[Element and text location data]
• • • • •
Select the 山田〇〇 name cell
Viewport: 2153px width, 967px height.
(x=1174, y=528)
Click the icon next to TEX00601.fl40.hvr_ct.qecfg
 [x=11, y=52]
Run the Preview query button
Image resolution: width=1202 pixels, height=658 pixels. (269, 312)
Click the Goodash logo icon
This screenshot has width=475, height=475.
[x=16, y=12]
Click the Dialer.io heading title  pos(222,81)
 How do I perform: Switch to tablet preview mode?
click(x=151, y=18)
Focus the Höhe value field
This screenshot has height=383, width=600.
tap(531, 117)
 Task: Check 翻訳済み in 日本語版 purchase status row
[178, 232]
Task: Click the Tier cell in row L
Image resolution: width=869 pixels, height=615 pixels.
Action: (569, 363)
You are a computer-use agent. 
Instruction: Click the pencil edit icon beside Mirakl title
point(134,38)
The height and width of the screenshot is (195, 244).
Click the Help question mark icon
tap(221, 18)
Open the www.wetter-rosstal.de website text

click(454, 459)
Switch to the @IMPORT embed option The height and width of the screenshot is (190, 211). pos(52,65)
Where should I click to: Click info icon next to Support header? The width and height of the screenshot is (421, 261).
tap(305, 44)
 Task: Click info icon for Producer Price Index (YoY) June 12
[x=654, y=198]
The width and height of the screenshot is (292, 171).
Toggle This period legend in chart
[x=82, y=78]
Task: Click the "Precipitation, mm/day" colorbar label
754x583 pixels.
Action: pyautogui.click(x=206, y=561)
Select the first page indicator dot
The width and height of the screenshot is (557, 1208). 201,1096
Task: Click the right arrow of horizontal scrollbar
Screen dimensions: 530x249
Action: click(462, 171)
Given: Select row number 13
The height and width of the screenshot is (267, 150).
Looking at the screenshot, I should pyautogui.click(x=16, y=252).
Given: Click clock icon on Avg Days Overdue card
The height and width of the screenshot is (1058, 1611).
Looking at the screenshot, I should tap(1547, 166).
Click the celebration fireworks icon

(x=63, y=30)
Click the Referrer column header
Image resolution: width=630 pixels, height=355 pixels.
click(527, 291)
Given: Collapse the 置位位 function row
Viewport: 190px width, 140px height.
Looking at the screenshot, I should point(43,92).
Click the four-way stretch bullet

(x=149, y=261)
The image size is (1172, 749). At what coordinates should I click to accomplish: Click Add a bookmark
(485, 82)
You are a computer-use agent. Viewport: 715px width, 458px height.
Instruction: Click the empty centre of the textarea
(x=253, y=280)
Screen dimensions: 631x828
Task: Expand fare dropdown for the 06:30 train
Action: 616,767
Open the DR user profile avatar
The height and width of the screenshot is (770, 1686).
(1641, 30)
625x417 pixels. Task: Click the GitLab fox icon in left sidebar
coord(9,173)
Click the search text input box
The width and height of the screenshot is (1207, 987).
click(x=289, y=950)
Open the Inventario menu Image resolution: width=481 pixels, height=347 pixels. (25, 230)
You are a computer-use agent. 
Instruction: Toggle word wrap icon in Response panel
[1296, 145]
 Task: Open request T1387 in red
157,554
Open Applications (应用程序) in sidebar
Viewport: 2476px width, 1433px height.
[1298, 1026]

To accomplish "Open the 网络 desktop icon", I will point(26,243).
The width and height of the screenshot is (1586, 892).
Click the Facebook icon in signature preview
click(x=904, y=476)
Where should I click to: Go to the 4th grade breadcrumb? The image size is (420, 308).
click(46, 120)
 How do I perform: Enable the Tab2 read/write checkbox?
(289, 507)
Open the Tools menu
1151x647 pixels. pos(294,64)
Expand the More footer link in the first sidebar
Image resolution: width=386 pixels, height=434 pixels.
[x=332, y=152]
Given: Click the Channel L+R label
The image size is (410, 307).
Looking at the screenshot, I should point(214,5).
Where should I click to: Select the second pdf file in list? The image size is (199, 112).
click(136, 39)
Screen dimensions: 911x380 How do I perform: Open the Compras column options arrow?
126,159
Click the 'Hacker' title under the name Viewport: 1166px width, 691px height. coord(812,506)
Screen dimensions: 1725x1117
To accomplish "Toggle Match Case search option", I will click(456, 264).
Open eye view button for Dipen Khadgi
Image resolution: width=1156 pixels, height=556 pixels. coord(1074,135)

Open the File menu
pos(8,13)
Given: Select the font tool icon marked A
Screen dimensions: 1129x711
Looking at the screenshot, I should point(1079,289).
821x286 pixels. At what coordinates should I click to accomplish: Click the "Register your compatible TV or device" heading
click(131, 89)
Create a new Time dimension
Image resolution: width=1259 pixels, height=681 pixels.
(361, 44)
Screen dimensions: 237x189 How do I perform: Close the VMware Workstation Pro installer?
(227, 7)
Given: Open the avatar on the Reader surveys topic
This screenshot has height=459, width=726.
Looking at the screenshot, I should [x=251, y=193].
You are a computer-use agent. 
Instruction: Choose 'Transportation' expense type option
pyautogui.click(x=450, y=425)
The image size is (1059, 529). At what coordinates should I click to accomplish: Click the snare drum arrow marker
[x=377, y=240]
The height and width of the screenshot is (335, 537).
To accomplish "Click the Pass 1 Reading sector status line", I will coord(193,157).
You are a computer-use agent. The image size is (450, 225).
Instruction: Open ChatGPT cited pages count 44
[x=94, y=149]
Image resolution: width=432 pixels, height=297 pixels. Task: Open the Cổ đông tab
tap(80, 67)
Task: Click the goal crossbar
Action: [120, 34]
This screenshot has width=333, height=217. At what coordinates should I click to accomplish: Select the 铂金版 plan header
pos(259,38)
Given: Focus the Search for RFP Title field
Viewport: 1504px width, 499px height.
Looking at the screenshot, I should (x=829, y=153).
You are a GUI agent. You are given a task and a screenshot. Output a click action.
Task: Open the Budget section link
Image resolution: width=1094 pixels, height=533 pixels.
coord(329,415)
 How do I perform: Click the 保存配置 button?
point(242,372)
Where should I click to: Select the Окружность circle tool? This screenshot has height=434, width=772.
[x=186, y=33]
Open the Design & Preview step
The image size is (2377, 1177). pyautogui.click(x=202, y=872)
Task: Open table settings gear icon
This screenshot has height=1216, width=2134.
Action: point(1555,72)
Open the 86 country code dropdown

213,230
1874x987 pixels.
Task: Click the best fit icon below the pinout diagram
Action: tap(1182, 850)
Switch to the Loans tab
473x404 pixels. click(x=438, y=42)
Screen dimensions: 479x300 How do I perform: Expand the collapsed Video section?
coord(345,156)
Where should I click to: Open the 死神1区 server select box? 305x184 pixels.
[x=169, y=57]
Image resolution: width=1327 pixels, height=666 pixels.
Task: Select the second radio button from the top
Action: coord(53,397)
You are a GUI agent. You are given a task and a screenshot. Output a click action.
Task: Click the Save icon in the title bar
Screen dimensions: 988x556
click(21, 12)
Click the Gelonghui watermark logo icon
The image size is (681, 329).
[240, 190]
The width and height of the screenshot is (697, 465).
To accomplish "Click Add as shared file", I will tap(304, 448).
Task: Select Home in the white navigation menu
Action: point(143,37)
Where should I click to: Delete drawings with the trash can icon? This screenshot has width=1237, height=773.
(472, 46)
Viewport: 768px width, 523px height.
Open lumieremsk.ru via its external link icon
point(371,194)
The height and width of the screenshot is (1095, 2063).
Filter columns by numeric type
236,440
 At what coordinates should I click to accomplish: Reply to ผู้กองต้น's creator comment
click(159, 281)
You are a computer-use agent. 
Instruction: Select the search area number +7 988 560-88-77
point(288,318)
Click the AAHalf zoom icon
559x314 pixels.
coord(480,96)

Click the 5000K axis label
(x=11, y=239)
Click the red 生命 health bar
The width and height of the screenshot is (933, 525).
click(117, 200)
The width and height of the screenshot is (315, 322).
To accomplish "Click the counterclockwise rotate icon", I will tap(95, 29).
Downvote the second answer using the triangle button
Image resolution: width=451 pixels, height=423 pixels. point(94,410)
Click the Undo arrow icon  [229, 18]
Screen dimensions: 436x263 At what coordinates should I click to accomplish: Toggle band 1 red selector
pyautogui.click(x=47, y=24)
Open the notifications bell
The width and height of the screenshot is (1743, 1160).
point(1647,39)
• • • • •
# [Written task]
Gather every line of the data above that contains the word "name" and copy each of those lines out. Treat uppercase and lowercase letters as different.

# [Reply to the task]
Select the 山田〇〇 name cell
Click the 'Hacker' title under the name Viewport: 1166px width, 691px height. coord(812,506)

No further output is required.